The input -
++++++++

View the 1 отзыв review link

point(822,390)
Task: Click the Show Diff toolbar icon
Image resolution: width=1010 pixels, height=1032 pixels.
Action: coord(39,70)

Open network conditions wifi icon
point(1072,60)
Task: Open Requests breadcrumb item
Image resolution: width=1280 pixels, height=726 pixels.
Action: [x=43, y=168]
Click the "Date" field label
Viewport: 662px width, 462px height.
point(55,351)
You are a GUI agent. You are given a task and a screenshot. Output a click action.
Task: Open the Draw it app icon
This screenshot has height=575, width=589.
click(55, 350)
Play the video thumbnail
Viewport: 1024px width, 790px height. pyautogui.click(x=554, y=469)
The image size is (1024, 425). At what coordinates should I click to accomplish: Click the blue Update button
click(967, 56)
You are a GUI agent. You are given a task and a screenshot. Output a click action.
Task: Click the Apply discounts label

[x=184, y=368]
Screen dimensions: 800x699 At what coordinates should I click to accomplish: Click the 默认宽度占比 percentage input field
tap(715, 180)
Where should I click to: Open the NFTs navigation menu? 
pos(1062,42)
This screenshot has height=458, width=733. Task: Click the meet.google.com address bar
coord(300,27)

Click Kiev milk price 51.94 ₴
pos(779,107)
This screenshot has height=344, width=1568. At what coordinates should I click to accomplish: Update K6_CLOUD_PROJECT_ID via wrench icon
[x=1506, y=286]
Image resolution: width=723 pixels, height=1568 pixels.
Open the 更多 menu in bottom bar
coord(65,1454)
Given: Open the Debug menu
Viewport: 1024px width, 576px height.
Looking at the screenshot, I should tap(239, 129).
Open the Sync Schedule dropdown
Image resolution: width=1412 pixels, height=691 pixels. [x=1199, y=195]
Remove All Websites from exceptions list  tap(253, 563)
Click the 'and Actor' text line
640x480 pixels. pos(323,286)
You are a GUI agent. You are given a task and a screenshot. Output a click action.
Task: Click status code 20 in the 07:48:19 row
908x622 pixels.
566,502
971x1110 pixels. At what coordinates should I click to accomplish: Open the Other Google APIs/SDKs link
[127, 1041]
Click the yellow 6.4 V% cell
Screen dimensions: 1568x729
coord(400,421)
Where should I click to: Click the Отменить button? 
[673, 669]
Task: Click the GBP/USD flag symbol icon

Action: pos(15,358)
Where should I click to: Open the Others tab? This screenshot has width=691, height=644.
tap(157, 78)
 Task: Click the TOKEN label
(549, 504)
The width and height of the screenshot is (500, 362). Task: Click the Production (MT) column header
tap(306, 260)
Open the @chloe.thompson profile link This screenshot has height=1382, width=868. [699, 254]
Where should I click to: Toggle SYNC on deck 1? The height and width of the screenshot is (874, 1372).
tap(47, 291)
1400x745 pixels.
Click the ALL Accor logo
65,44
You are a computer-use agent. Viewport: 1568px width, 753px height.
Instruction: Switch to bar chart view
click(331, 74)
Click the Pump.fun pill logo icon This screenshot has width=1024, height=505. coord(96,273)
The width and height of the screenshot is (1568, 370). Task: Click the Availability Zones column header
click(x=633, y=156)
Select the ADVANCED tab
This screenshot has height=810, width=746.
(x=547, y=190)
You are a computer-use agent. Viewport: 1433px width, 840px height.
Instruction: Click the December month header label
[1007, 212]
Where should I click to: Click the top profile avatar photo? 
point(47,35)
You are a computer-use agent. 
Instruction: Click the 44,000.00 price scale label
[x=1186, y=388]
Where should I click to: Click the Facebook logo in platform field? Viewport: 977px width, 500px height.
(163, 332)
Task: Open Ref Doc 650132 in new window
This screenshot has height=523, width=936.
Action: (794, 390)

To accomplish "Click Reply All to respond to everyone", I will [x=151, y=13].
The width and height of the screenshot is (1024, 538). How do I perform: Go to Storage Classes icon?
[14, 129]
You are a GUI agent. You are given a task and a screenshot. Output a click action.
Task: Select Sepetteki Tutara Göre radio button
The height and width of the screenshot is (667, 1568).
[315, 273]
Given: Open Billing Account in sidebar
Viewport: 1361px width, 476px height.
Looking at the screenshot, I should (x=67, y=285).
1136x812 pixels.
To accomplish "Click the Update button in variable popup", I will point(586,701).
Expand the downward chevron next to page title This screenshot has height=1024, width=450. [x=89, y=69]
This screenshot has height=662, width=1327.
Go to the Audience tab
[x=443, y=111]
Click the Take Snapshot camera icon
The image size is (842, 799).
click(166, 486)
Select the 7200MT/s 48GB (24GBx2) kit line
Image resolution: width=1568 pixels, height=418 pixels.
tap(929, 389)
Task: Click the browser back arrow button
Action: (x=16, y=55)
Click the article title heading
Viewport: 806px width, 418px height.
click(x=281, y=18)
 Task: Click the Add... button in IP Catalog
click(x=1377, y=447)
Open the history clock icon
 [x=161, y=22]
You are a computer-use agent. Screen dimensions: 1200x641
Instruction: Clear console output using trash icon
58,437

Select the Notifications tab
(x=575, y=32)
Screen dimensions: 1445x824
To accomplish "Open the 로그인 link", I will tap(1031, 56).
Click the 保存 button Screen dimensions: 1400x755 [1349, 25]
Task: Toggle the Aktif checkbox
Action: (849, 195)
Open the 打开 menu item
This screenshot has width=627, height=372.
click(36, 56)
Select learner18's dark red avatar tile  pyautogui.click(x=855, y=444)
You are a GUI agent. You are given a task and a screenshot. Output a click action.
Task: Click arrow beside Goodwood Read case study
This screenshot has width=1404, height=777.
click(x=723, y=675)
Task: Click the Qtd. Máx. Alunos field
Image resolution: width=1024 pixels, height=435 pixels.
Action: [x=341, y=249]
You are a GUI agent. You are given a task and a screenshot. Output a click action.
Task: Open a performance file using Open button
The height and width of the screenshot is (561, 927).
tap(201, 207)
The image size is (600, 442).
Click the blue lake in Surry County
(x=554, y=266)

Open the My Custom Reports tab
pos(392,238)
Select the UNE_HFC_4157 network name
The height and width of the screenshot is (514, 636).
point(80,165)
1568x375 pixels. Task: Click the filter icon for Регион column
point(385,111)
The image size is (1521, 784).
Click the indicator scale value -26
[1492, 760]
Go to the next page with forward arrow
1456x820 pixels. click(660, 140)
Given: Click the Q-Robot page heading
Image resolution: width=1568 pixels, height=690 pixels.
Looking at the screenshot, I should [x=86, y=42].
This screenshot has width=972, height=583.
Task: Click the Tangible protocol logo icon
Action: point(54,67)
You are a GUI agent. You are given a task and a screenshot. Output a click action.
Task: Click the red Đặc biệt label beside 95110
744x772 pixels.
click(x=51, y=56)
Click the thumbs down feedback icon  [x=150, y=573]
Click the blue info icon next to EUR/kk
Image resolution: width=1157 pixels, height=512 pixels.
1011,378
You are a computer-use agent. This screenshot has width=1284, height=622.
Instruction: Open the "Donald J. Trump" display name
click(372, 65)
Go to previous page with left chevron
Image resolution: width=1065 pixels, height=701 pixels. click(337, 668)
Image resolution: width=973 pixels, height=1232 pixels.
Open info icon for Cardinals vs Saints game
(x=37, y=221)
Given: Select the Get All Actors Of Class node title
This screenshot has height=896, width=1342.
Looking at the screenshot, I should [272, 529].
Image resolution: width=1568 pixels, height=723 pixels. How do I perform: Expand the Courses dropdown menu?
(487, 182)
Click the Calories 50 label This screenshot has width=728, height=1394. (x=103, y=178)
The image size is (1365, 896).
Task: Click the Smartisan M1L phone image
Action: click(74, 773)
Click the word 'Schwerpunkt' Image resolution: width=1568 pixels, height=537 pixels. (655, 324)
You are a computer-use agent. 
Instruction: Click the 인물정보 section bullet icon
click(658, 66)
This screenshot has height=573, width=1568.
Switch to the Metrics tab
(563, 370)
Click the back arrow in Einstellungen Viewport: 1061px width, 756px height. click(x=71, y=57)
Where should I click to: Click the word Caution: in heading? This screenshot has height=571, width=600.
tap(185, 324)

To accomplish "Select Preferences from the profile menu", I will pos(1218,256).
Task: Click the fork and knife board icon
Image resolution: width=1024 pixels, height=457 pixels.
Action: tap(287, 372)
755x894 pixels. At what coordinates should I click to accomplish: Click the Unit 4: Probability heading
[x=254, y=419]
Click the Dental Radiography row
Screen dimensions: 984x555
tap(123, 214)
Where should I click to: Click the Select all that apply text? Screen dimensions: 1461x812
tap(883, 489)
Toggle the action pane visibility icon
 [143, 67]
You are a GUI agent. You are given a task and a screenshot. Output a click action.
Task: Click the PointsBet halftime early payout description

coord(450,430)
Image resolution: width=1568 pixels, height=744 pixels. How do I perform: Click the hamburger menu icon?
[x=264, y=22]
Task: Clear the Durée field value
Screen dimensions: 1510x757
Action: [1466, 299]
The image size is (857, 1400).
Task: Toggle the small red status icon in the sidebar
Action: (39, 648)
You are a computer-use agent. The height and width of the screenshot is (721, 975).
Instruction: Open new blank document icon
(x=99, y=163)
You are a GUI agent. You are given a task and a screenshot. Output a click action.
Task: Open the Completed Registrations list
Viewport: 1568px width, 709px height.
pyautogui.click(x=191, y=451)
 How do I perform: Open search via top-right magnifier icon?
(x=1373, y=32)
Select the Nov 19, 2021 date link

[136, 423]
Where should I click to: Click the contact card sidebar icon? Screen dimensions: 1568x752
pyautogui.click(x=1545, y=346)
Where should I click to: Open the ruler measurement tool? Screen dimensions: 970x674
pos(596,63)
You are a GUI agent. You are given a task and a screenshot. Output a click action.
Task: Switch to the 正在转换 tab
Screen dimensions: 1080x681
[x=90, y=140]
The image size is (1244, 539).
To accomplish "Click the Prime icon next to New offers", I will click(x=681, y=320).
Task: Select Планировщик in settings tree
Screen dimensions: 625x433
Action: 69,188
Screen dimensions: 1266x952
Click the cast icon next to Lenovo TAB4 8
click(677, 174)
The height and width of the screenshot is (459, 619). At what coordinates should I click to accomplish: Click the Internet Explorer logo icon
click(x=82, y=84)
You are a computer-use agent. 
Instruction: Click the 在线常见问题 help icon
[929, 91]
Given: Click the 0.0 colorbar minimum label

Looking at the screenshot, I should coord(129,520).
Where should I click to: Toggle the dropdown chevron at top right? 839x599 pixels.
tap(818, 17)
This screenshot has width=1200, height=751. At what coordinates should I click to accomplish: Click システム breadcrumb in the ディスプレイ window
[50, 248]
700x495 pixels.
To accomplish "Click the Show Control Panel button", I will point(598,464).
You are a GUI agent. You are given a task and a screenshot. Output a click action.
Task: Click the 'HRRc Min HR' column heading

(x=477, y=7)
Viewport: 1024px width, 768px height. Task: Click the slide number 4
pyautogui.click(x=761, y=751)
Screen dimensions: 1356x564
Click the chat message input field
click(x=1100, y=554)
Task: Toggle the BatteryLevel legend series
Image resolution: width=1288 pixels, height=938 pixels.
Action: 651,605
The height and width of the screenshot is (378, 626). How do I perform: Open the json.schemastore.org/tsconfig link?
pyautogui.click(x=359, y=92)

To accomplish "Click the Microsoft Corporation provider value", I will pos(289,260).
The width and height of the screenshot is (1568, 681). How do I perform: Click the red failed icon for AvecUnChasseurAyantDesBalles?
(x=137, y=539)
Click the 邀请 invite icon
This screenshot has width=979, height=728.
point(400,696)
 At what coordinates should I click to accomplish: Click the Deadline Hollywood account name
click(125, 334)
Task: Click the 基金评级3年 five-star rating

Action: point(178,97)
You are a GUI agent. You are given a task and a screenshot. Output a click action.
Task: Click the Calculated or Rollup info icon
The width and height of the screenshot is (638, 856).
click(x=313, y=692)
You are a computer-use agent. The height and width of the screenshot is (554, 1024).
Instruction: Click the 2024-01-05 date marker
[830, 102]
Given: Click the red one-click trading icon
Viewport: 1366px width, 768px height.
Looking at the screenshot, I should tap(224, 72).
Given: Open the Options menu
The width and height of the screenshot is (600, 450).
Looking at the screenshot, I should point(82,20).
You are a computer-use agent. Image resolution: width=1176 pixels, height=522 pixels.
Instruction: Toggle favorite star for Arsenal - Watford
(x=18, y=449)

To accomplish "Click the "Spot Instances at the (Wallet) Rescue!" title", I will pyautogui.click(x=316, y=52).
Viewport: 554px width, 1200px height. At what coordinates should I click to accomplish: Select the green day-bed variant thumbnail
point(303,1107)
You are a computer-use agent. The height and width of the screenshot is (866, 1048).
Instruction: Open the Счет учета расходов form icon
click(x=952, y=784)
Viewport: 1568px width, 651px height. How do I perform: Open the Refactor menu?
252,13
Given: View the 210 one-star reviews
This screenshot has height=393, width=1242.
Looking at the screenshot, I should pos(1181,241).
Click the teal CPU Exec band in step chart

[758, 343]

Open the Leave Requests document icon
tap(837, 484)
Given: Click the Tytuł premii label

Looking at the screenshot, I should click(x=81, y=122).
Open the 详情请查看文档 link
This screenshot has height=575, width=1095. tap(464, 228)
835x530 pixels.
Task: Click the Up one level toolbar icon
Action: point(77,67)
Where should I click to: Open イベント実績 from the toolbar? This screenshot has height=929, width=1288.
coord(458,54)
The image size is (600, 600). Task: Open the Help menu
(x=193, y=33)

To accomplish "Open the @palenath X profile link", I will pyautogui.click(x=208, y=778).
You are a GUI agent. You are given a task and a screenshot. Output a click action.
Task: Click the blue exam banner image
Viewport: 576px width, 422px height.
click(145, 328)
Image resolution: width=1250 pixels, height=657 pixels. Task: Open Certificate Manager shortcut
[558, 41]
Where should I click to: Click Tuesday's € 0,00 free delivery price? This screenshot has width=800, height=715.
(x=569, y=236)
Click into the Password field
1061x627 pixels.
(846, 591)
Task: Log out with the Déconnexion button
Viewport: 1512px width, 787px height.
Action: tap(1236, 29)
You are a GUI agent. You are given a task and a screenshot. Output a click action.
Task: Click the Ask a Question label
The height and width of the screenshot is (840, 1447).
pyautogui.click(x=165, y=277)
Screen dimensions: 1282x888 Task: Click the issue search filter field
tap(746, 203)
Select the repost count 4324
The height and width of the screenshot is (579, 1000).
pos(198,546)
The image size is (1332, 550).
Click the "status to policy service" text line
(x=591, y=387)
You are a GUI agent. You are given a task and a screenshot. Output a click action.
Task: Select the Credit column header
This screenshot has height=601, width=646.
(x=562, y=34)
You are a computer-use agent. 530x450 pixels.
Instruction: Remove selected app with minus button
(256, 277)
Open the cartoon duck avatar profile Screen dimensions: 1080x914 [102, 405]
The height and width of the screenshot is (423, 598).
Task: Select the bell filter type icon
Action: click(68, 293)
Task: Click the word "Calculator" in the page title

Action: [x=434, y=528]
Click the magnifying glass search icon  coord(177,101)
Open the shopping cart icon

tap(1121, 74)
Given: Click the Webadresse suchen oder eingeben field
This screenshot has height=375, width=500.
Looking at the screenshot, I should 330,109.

++++++++

What you should do -
Your answer should be one number, the count of lines in the records that contain the string "beside".

Final answer -
2